Online Learning Curriculum for Data Scientists

Parallel programming allows you to speed up your code execution - very useful for data science and data processing

“Is there any online reading or courses I can do to get into data analysis?”

At my workplace, I get asked the question above. The question is usually posed by people typically with a finance background, who’s working as a management consultant. In this post I propose a learning path for such people to “get into data analysis”.  I will assume that the prospective student someone with decent Excel skills, not afraid of a VLOOKUP or a touch of VB, and can throw together decent plots / dashboards using the same Microsoft package, but has little or no knowledge of programming / command line operations.
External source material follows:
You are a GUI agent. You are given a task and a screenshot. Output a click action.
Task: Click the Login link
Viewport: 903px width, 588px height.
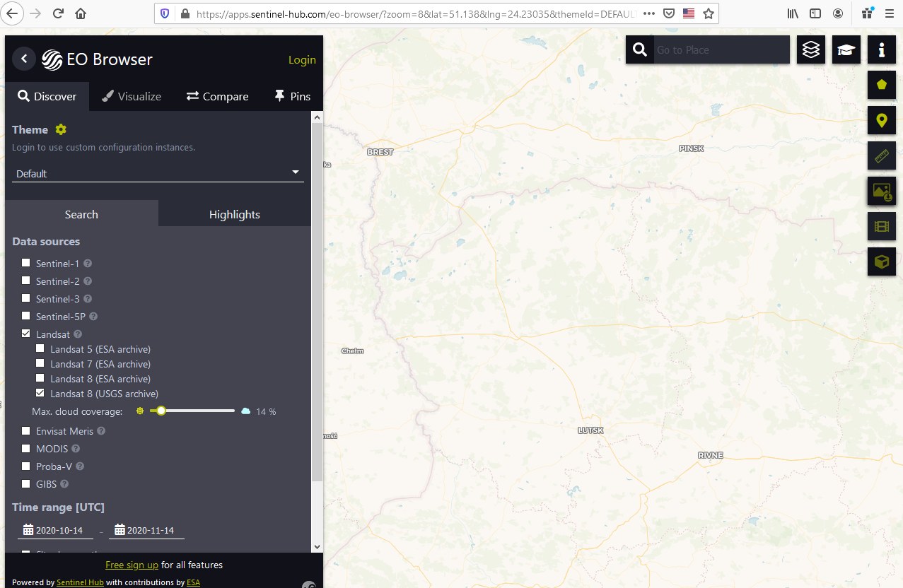click(x=302, y=60)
A data scientist can be defined by Drew Conway‘s Data Science Venn diagram which suggests that data scientists must have a solid mathematical background, skills in coding and computer hacking, and a healthy mix of subject matter expertise.

Data science venn diagram

The courses mentioned below are by no means a “over a weekend” type of engagement – if you are serious about entering the world of data science as a profession, allow yourself at least 3-6 months to complete and study the content of the courses below.

  1. Learn to program.

    R and Python are the two primary scripting languages that are taking over the world of data science. There is very little that can not be done with knowledge of these two languages, and I would recommend getting to grips with both during your learning. R is a statistical programming language that has a huge number of packages available for every function you could think of. Python is a more general language that has data science capabilities built through the numpy and scipy libraries.

    Course

    Description

    Try R Start your journey into R and data visualisation with the “Try R” free online course from CodeSchool.com. Learn the basic syntax and get loading and plotting small data sets.
    Computing for Data Analysis Augment your fundamental R knowledge with “Computing for Data Analysis” at Coursera.org.
    Python Track Take a trip into Python and get top grips with the basic syntax with the Python track at Codeacademy.com
    Introduction to Computer Science Expand this preliminary Python know-how with a fully blown project to create a working search engine at Udacity.com’s Introduction to Computer Science
  2. Learn some maths.

    Data scientists are one part statisticians. To gather meaningful information from large data sets requires skills in summarising and correlating variables on a regular basis. A solid understanding of the maths behind statistical transformations and machine learning techniques ensures that results are valid and immune to scrutiny. Note that a lot of the necessary statistics and maths knowledge can be picked up from the machine learning-focussed courses.

    Course

    Description

    Introduction to Statistics  Start off with some preliminary statistics at Udacity.com’s “Introduction to Statistics”
    Statistics One  Go a bit deeper with “Statistics One” from Princeton at Coursera.org
  3. Learn machine learning and data visualisation.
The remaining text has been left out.